コインで床面をごしごしと削り始めた

片付けが進むとともに、室内の床がだんだん見えはじめ、Sさんは部屋の片隅に椅子を置いて腰掛け、私たちの仕事をながめるようになった。

長年、ゴミ山で覆われていた床面には、大量のカビが発生していた。それを見ると、Sさんは椅子から降りてしゃがみこみ、床に落ちていたコインでごしごしと削り始めた。だれも入り込めない、孤独な雰囲気を感じて、私はたまらない気持ちになった。

床はカビだらけだった
撮影=笹井恵里子
床はカビだらけだった

「こちらでやりますよ」

声をかけたが、Sさんは首を横に振る。そしてまたゴシゴシと一人、床をこする。そのまわりをゴキブリが走る。孤独死現場であれば殺虫剤を使うところだが、生活している環境では、むやみやたらに使えない。

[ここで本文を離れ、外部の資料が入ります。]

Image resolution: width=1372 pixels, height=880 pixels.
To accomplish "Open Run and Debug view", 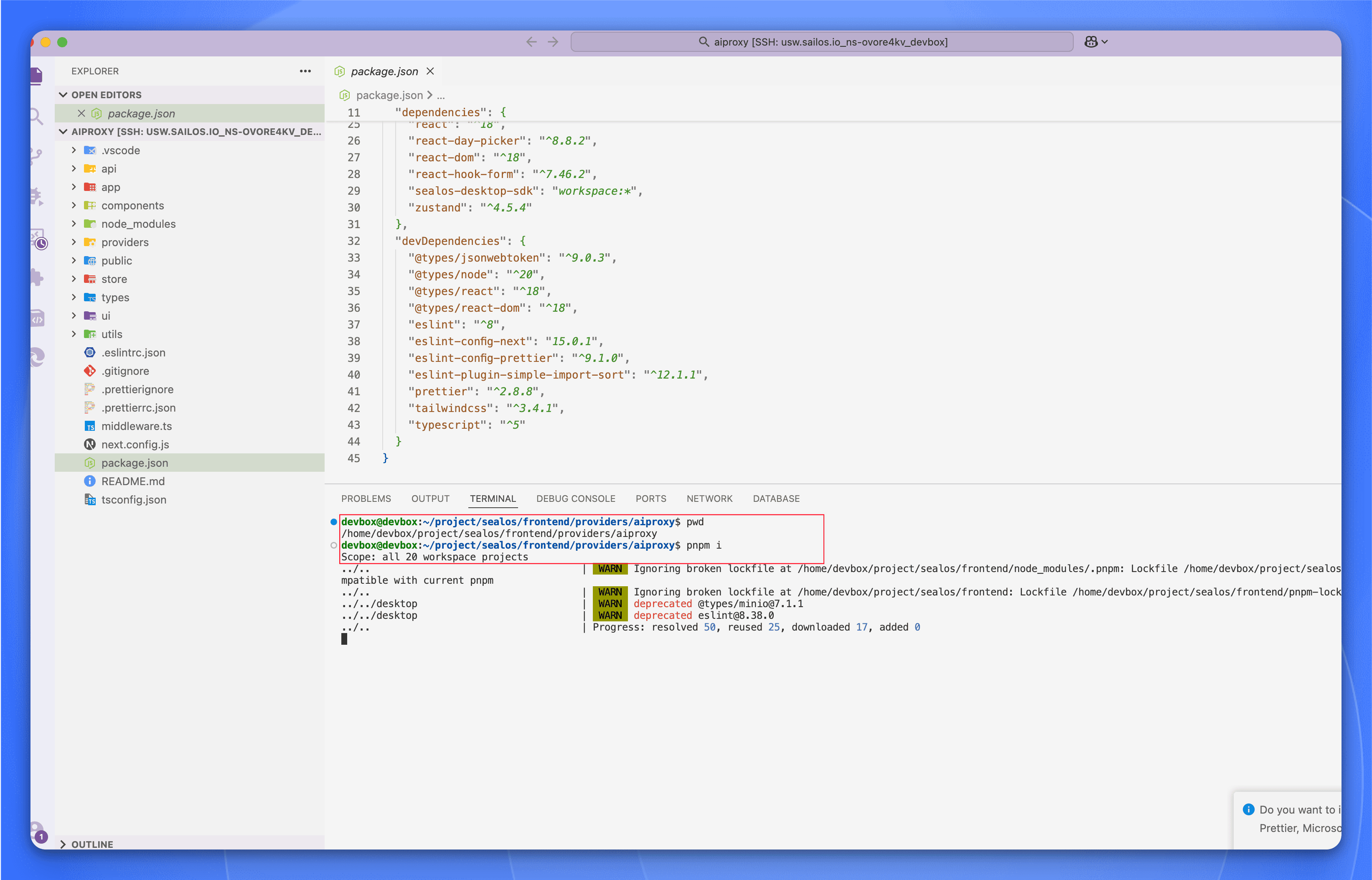I will pyautogui.click(x=36, y=196).
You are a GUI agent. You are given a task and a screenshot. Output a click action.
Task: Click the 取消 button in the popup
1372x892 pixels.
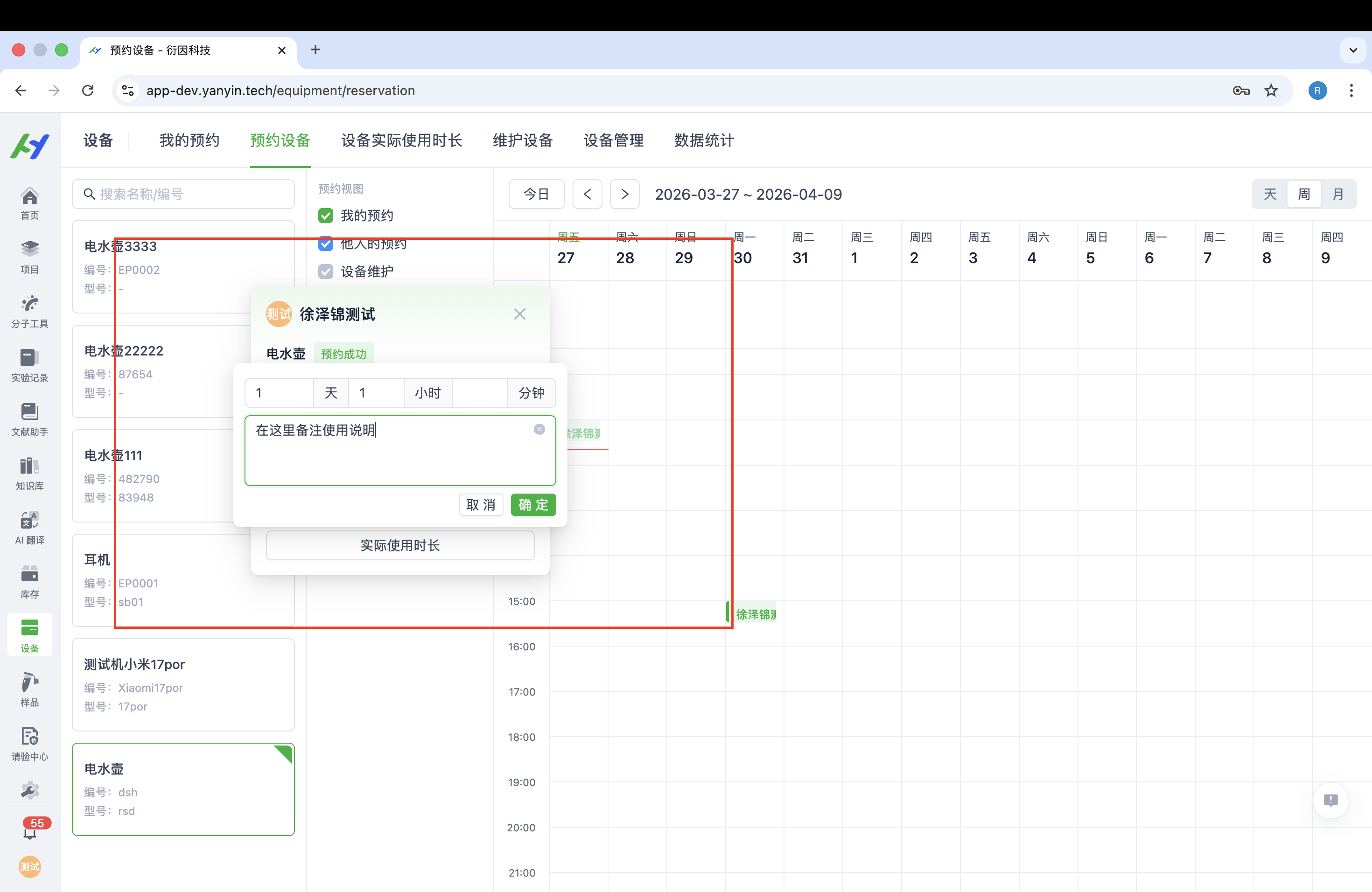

作業が進んで物が少なくなると、室内が寒く感じた。電気が止まっているため、備え付けのエアコンは使えない。

「電気も使えるようにしたいですね。電気のない生活はどれくらいなんですか」

作業の途中で、平出さんが尋ねる。

「2年くらい……」とSさん。部屋の片隅には何年も使っていないという冷蔵庫がほこりをかぶっていた。